I then and went and met some friends, who I also do not see often as they do not live in my town, for a quick bite and was again reminded that some of the people who love me the most and are showing me the most support are the ones I may not see or speak to regularly. Sadly, some of the ones I thought would really show me the love have been noticeably absent.  I understand that it is a lot to handle and if you can't just let me know.. I will understand and know that you are there for me in whatever way you can handle.

My Mom and Dad have had the difficult job of letting family know of my situation....some of them I am close to, some of them I used to be close to.. I won't lie and say it doesn't hurt that it is taking cancer to make them want to call me. 

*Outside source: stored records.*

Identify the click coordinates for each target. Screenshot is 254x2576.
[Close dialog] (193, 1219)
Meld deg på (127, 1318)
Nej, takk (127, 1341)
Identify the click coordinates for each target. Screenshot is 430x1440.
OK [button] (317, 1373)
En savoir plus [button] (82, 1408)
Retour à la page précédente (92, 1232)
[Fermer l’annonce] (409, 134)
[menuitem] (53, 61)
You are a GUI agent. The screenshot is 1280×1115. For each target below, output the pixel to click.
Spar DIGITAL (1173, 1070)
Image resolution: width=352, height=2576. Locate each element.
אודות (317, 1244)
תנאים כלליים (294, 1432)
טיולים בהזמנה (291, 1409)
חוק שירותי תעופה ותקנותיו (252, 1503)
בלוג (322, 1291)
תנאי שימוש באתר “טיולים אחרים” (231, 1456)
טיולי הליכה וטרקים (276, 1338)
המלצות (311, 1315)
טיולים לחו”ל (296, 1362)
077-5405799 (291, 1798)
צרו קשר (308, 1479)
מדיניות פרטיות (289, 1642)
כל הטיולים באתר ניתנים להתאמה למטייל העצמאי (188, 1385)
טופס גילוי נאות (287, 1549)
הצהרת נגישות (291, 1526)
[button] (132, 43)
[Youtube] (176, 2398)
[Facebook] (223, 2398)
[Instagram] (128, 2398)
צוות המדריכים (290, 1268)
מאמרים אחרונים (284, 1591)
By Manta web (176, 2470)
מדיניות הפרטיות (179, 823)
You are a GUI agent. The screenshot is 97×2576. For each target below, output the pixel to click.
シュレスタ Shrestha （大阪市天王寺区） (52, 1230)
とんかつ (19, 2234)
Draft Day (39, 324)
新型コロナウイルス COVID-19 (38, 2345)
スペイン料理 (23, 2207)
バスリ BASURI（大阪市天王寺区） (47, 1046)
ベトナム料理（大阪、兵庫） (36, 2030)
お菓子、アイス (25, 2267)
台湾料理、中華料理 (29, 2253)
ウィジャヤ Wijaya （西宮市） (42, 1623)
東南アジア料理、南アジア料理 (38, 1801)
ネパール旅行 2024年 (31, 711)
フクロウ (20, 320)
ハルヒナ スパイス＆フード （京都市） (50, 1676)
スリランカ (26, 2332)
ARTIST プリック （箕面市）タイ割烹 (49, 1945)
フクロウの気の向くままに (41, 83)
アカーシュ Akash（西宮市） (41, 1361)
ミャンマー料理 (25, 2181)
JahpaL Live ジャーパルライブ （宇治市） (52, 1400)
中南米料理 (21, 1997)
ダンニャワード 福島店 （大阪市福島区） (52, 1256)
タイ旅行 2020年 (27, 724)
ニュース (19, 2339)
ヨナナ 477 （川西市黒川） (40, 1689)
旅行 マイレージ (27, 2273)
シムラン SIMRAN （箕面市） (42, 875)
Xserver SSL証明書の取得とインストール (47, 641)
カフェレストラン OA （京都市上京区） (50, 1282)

Everyone keeps telling me I am a strong person and I will beat this.. and I think.. no I KNOW that I will. But I am so tired and feel so weak when I get home after what I used to consider a normal day.  In some ways it is nice to know that there is a reason I have felt this way for the past few months and do not have to put on my "everything's fine" face.

I think I need to try and sleep now.. 4:30 am came way too early this morning and I have a feeling it will come again tomorrow. Good night for now and don't be surprised if another post comes tonight if sleep doesn't.



Way too early!

I am up way too early this morning to get ready for work. I am not going to complain though, because I am so grateful to have something to keep me busy today. Although I am sure I could find plenty to do in this house to keep me busy! Being around people will be so much better for me though.... even have a bridal meeting today at the brunch. Normalcy is good... maybe if I say (type) it enough it will be true.

Saturday, August 13, 2011

The meaning behind the name of my blog.....

My blog is named such because the day I bought "the hat" was symbolic of me realizing just what was in store for me in the next few months. The simple act was a big personal step for me because while i do not consider myself vain, I do consider my hair one of my best qualities and I will miss it. But please.. no wigs.. this is why "I bought a hat!"

One more day.....

Monday morning I will go for my biopsy.. Tuesday afternoon I will have my first chemo treatment and Thursday I will spend the day at the hospital having bone density and CAT scans done. Whew! I get tired typing it, can't imagine how I will feel on Friday. Luckily I have a function tomorrow to keep me occupied and a late lunch with friends afterwards....maybe even some take out sushi on my way home for later since I can not eat Monday morning and doubtful my nerves will let me on Tuesday. So one more day and the process of treatment begins!

One week in

Well, I am one week in to my diagnosis of breast cancer. I have not cried in the last two days... and I bought a hat! More to come later, but I wanted to get started.